Otherwise, the camera’s other shooting modes are fairly straightforward.

  • iAuto: Fully automatic mode with camera handling settings using either portrait, landscape, night portrait, sport, macro or low light scene modes for image capture. If the camera can’t decide on a scene it defaults to Program Auto for capture. User can change color saturation, color image, brightness, or blur the background via a “live guide” menu.
  • Art Filter: Automatic mode offers 11modes and 5 filter effects.
  • Scene: Automatic mode with 18 scene-specific shooting options, few user inputs.
  • Program Auto: Camera handles shutter and aperture, user has wide range of inputs.
  • Aperture Priority: User sets aperture, camera sets shutter and user has wide range of inputs.
  • Shutter Priority: User sets shutter, camera sets aperture and user has wide range of inputs.
  • Manual: User sets aperture and shutter, has wide range of inputs. (NOTE: PSAM are all grouped into the same menu.)

Movie: Full HD at 1920×1080 and HD at 1280×720, both at 30 frames per second (fps). Maximum file size is 4GB, maximum recording time is 29 minutes at both settings. Audio is Wave Format Base Stereo PCM/16bit, 48kHz with wind noise reduction.

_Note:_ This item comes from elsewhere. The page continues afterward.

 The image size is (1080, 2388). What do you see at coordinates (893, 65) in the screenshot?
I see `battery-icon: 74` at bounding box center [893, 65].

pop art                                                                        soft focus

pale & light color                                                           light tone

grainy film                                                                   pin hole

diorama                                                                      cross process

gentle sepia                                                                dramatic tone

key line                                                                      watercolor

The E-PM2’s three inch touchscreen is the primary display for users to focus, compose, and operate the camera, though there are two different electronic viewfinders (VF-1 and VF2) available if the user chooses to go that route. No matter what the lighting conditions were, the screen often had enough resolution for composing and viewing images despite being only 460K. The choice for including such a low resolution display is still puzzling as most competing brands offer a much better experience. To take the fullest advantage the user will need to navigate into the sub-menus of the setup menu in order to unlock the Fast FPS mode–which speeds up the frame rate of the display and makes it much more usable. We’re not sure why this isn’t available from the start though–perhaps it drains the batteries faster.

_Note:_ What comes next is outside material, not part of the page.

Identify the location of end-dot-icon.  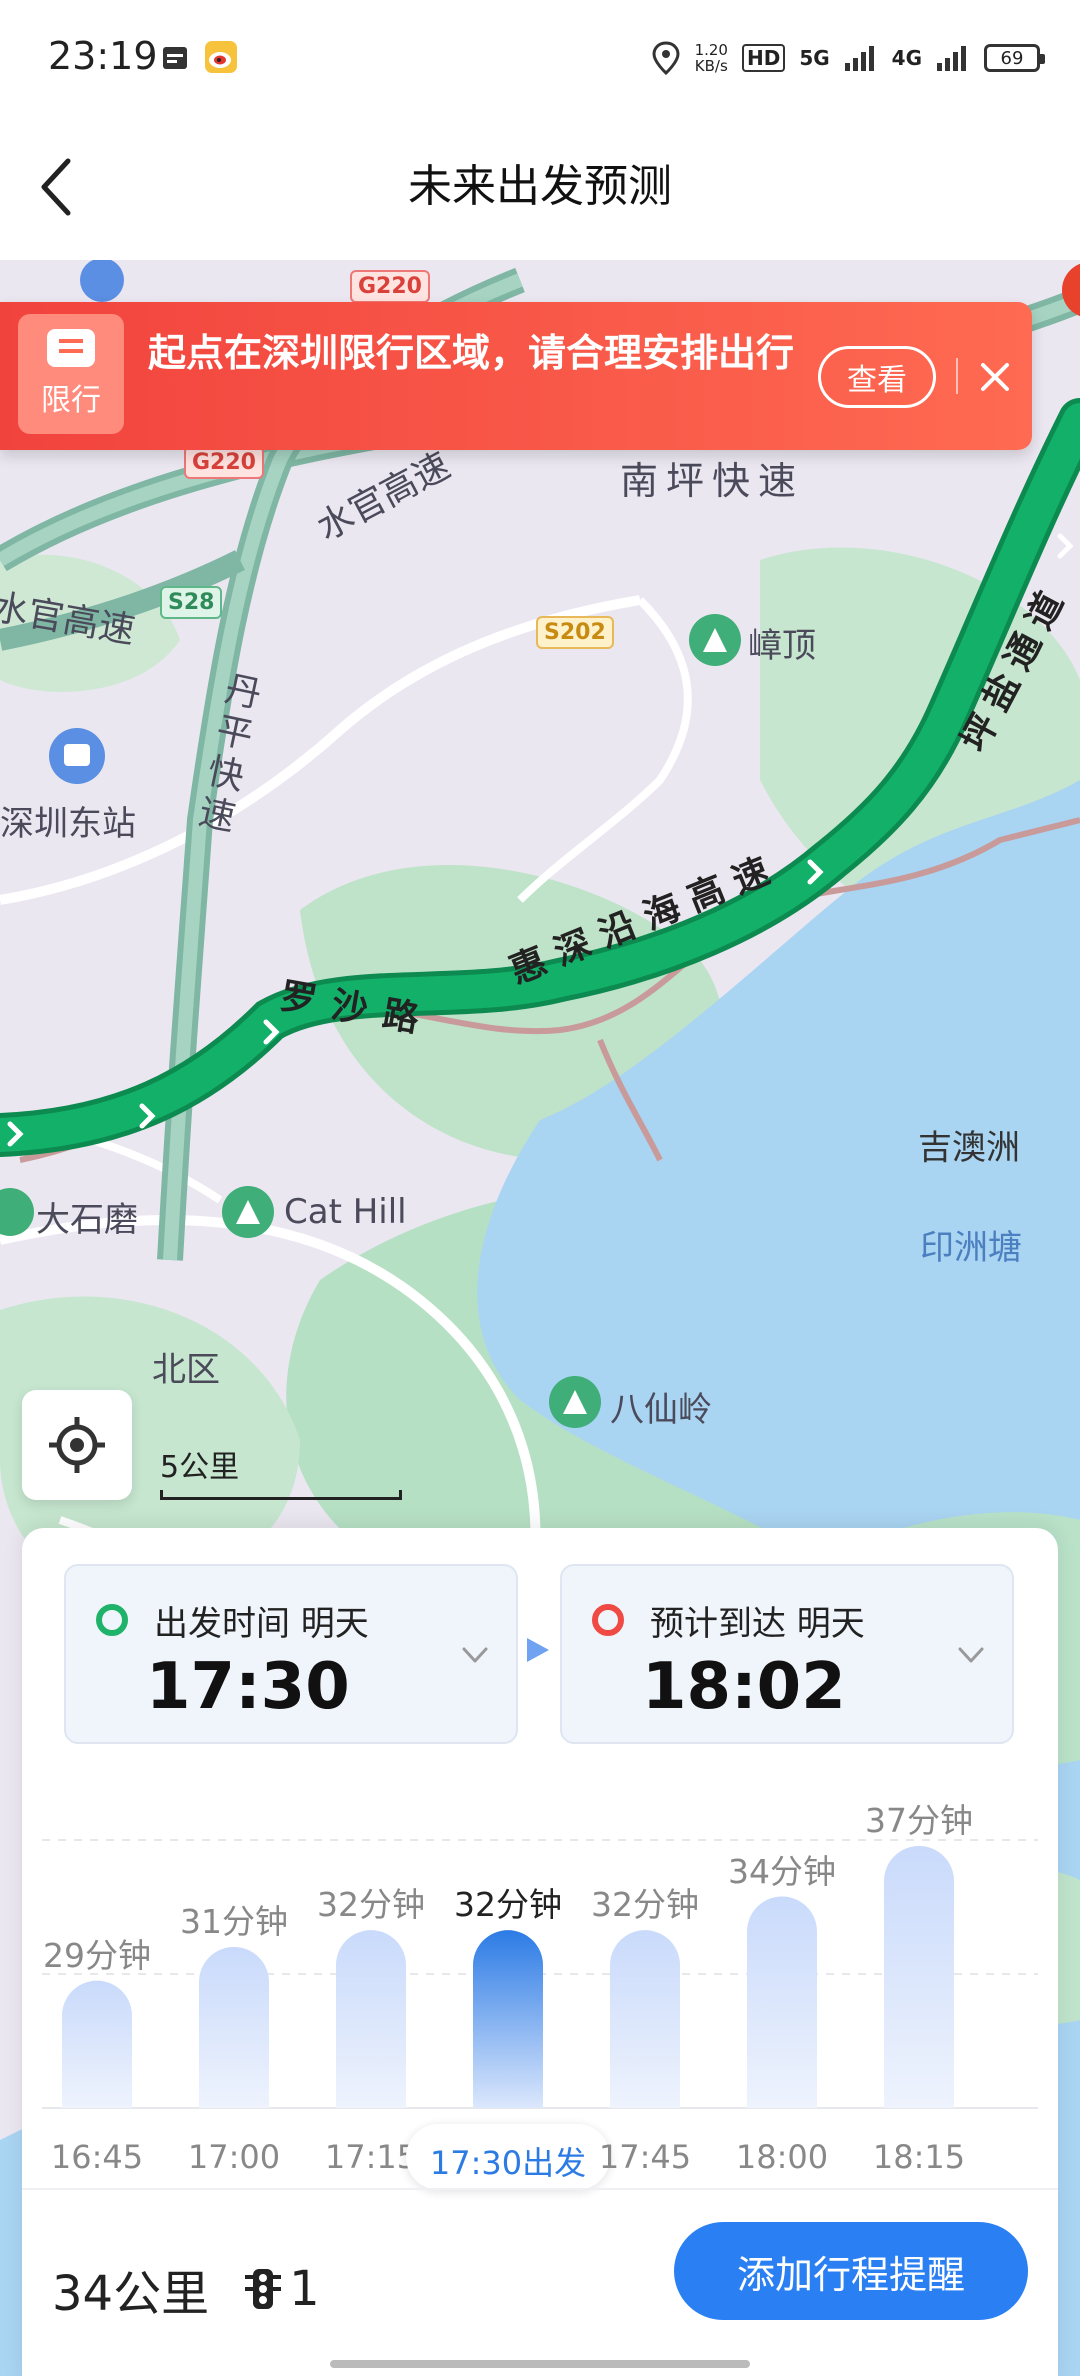
(608, 1620).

In practice, the screen is more than sufficient enough for composing and shooting clearly. It was also more than satisfactory when it came to using the camera’s touch to shoot functionality. In terms of the interacting touchscreen, very little has changed from the EP3 and the OM-D E-M5. That statement pertains to the use of autofocus lenses like the 14-42mm kit lens; and we have no doubt in our mind that it would work exceptionally with others such as Olympus’s 12mm f2 or 45mm f1.8. In our tests, we were also able to use other autofocus lenses (such as the Sigma 19mm f2.8 and 30mm f2.8) with ease.

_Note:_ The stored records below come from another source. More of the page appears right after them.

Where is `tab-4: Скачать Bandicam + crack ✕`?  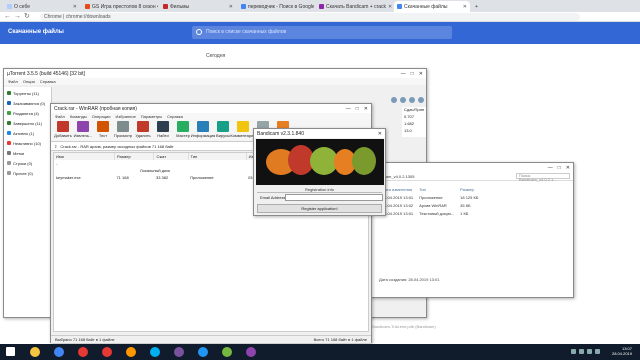
tab-4: Скачать Bandicam + crack ✕ is located at coordinates (354, 6).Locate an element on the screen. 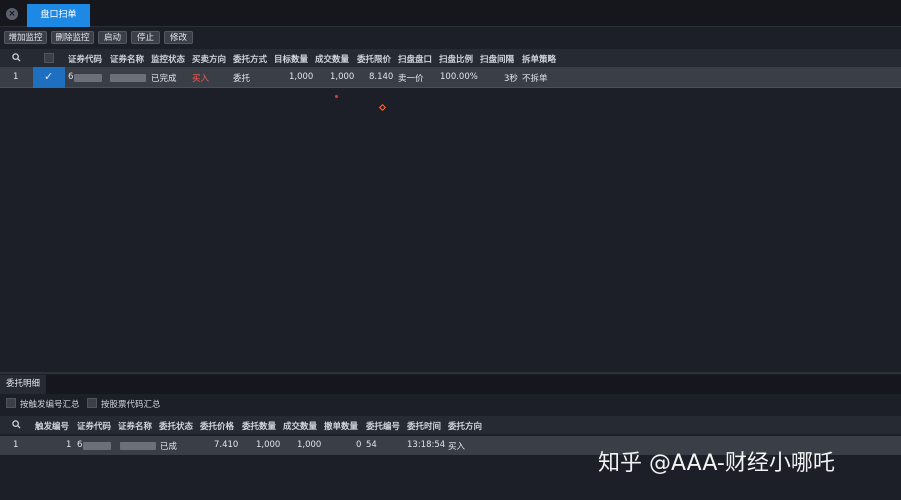  panel-splitter is located at coordinates (450, 373). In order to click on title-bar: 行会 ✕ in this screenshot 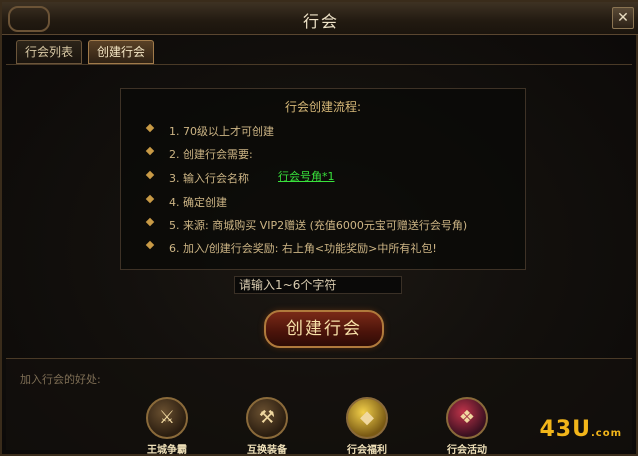, I will do `click(320, 18)`.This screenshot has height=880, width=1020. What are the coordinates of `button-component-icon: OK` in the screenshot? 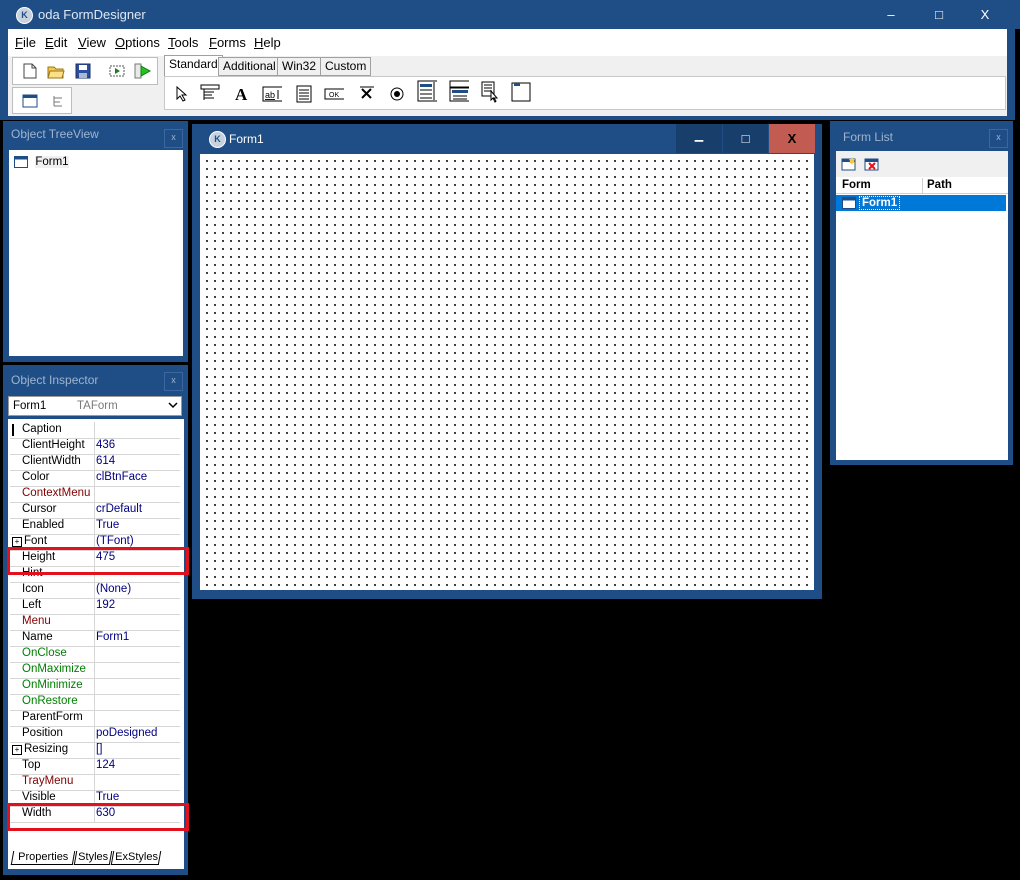 It's located at (334, 94).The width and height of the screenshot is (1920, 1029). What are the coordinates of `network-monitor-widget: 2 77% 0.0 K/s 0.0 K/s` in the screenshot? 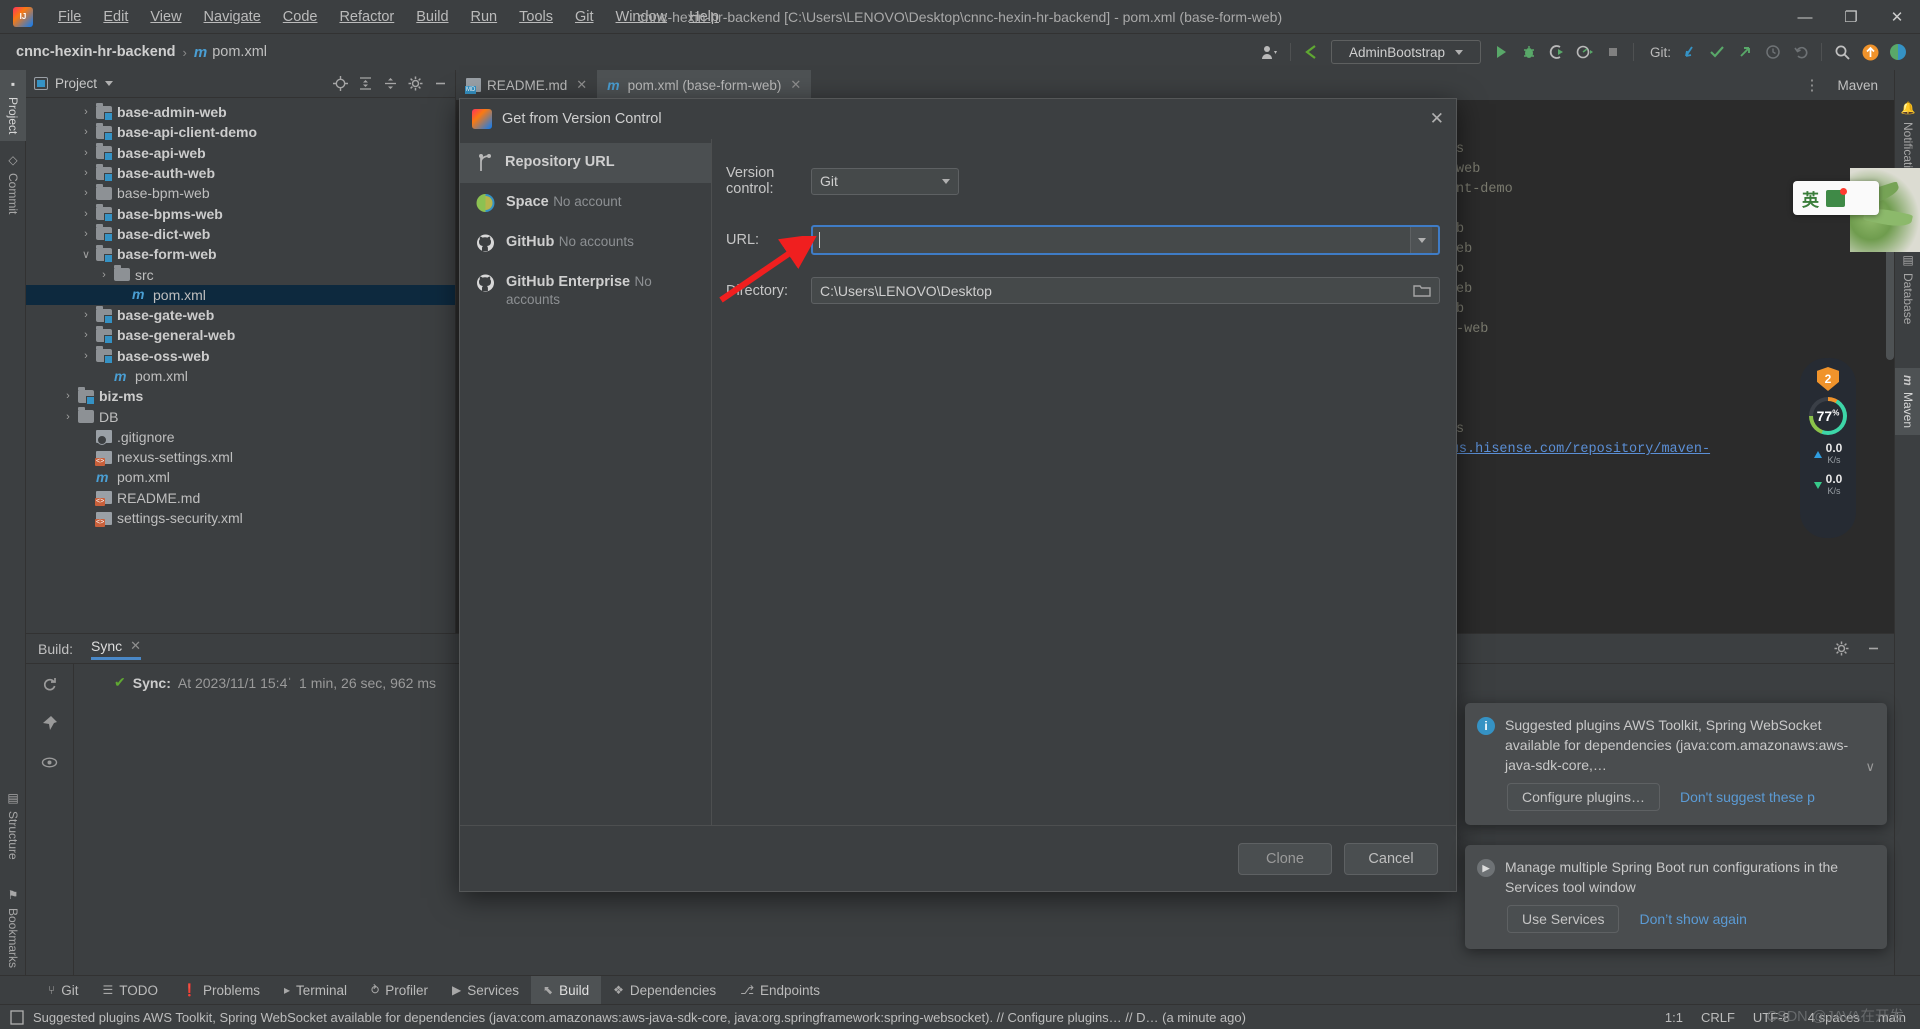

For the best and least laggy results, you’ll need to stick to Olympus’s own lenses. All of these lenses have the company’s MSC motors built in, and so would deliver images to the user very quickly due to just how fast the focusing system works.

Many Micro Four Thirds users also love adapting old lenses or lenses from other camera systems onto their cameras. Of any of the current Micro Four Thirds cameras made from Olympus, the EPM2 is the least comfortable to operate and work with such lenses. In practice, we found the experience of looking down at the screen at waist level (such as with the E-PL5 and OM-D E-M5) to be much easier and comfortable. Holding the camera body up at eye-level while focusing the lens manually just creates too much jitter. In that case, you’re much better off reaching for a Vanguard Nivello–a tripod designed specifically for mirrorless cameras.